September 20, 2023 | 11:25 am CDT
Brad Cairns, Quantum Lean

Lynn Thomson and I travel all over North America helping companies at all stages of their lean journey. The vast majority of calls we get are from companies that are looking to get started, and just need a little training and guidance on how and where to kick this thing off.

There are a few small hurdles that we have noticed over the years that prevent people from getting started. Mostly fear-based, and if you have taken our training, you know what we think about F.E.A.R. (false evidence appearing real). Think of it like bungee jumping. Its REALLY scary to walk to the edge of the bridge and jump off for no good reason. But generally, once you do, you say it was the most exhilarating thing you have ever done.

Here are the top 3 things we run into, in no particular order.  Can you spot the biggest culprit?

  1. We don’t have time for this lean thing yet.
  2. My people are resistant to change.
  3. I don’t know where you get started.

If you guessed #2, you’re pretty much a genius.

This comes in two forms. People actually speaking out against change and leadership assuming people won’t like the change. In both cases, it’s rarely the kid you just hired two months ago. Chances are it’s your tenured people, the ones you think you can’t do without, or the pain of losing them will be greater than the pain of staying the same.

I would bet this is why 95% of all lean transformations fail. At the hint of some push back from the group of people we can’t do without, we start making exceptions. Then, that’s pretty much the beginning of the end. They dig in their heels and win. Now they just need to wear you down until you totally give up.

This is about where we usually get the phone call. “We have tried to implement lean in the past, and it died on the vine.” The hope is we have some magical power of persuasion that will convert the old cranky ones into vibrant advocates for change and the lean transformation.

It’s true, we are charming, and we have been helping people for nearly 20 years. We have seen a lot and have tons of social proof that, in fact, with an open mind, this crazy lean thing can be good for everyone involved. And perhaps we can help get a few more on the bus that weren’t getting on in the first place.

However, (here comes that tough pill to swallow) they are your team. You are their fearless leader. If you can’t get them excited about something, then it’s actually you who needs the training.

All too often as we ascend the ranks, whether it’s through promotion in a big company or our own business starts growing, with every rung on that ladder you get farther away from being a woodworker and closer to trying to be Anthony Robbins.
Like it or not, you are now in the business of motivation.

This is why I believe the #1 mistake we make when promoting people is we promote them because they are good woodworkers, i.e.: They know the job better than anyone. Then we put them in a position to lead people, typically with zero leadership training, and expect them to be exceptional leaders.

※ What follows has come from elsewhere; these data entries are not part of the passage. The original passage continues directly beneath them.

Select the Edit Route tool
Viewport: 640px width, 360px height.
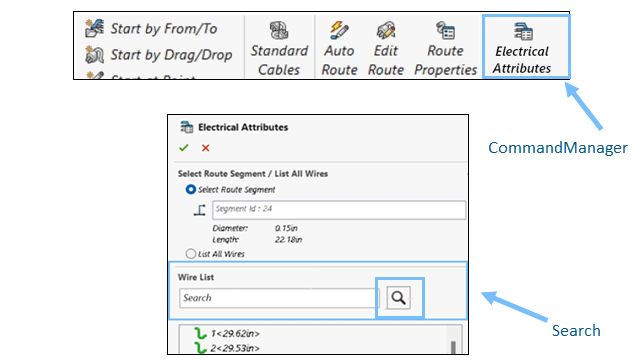pos(386,48)
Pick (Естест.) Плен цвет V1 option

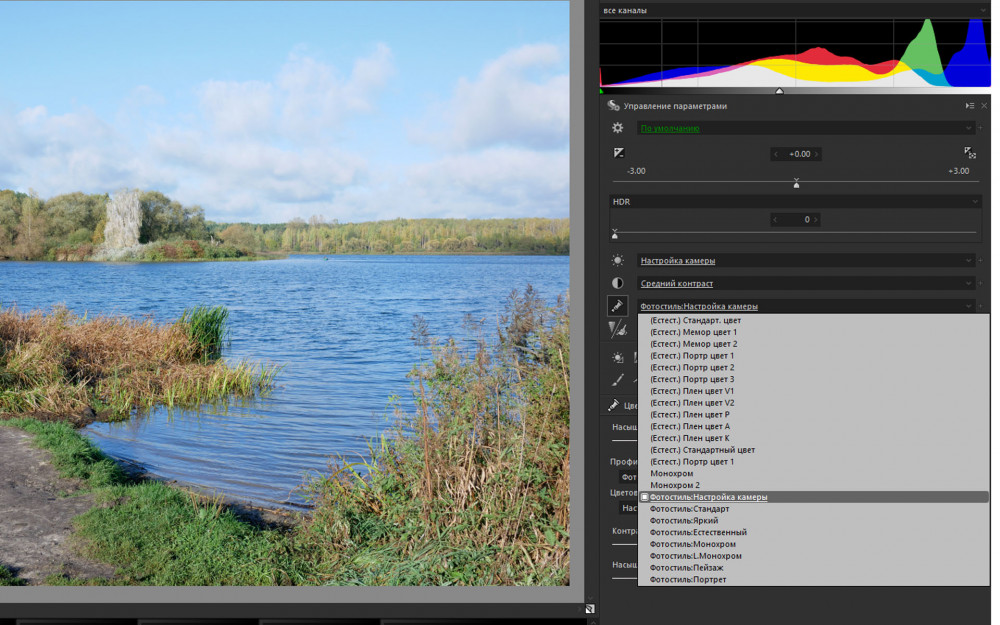tap(691, 391)
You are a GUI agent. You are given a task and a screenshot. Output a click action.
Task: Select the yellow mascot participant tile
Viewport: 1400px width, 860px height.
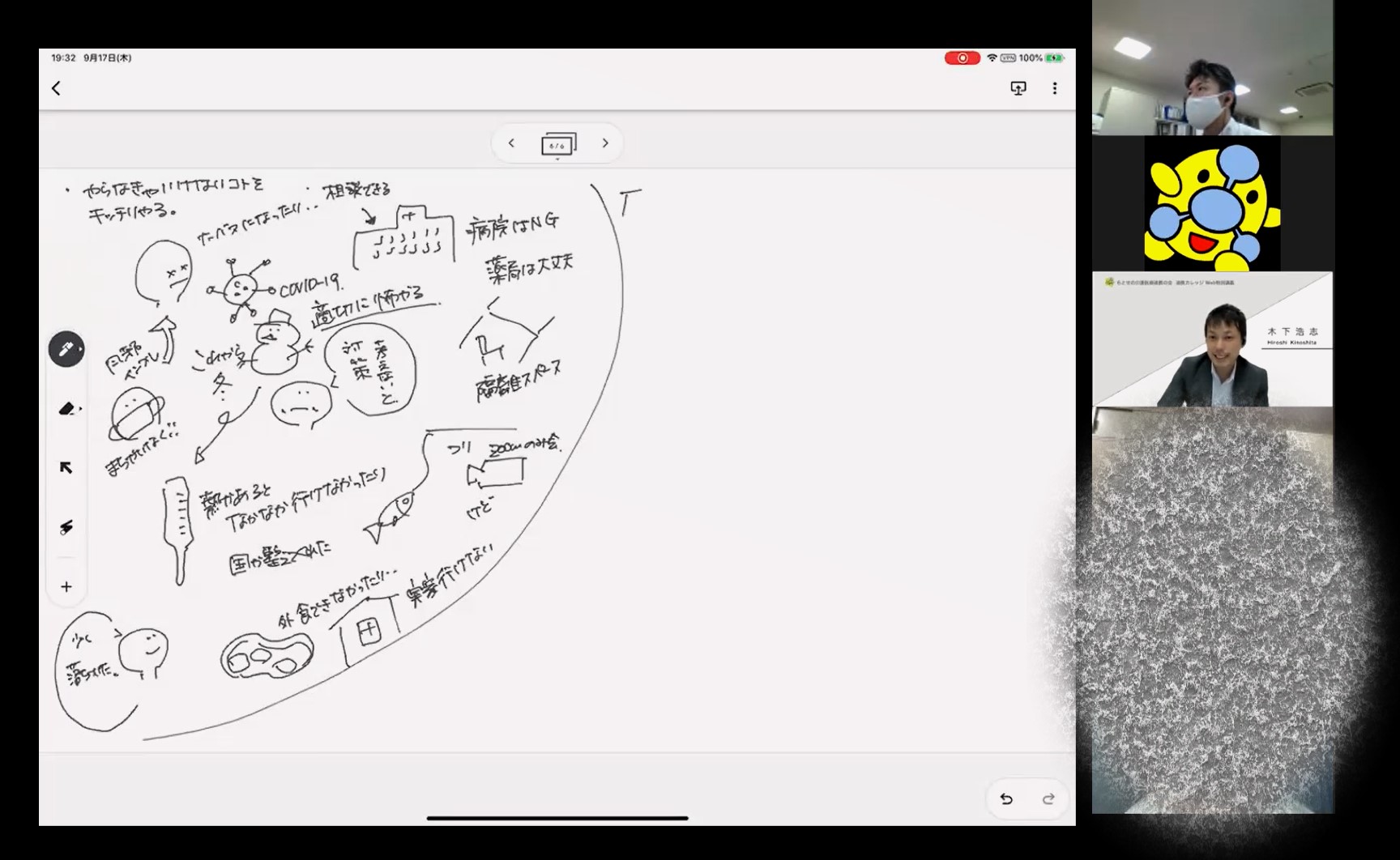coord(1212,204)
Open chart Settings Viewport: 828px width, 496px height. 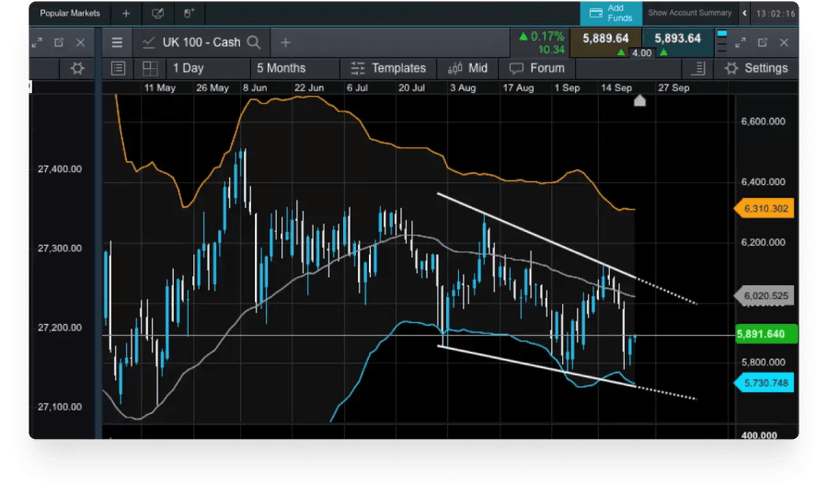[x=756, y=68]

And who’s job is it to keep everyone motivated each day, to educate them and get them excited about new ideas, like, say, a lean transformation? That right, it’s you as their leader.

This one is very difficult, perhaps impossible to outsource.

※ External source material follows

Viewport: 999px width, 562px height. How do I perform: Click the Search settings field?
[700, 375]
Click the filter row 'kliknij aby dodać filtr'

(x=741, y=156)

Imagine this for a second. You’re a general in the army, in charge of leading an attack on enemy forces. You have been struggling to convince your soldiers that it’s a good idea to take the hill. They will need to shoot some people, and people will be shooting back at them. The stakes are pretty high for everyone.

So, you decide to hire in a tactical expert.  They go over the latest techniques and assure everyone that if they listen and do exactly as directed, there is a good possibility of a positive outcome.

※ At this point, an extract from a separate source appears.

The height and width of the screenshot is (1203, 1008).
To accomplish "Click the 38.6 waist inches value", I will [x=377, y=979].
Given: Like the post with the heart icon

How inspired are your soldiers? Maybe a few feel better about it, but overall, I’d expect the inspiration hasn’t changed much.

This is the equivalent of bringing a “Lean” expert in to teach your people the tactics and tools of lean manufacturing. This is a necessary step — no mistake about about it — however, your team will be much more engaged if they are excited about what they are learning.

Lynn Thomson of Quantum Lean leads a training exercise. No matter how good the training, you need to motivate your people to make lean improvements.

Back to our poor general struggling to inspire people. Noticing the tactical training didn’t do the trick, what else is there? There is a saying that applies, “If you want to build a ship, don’t just drum up the men to gather wood, divide the work, and give orders. Instead, teach them to yearn for the vast and endless sea.”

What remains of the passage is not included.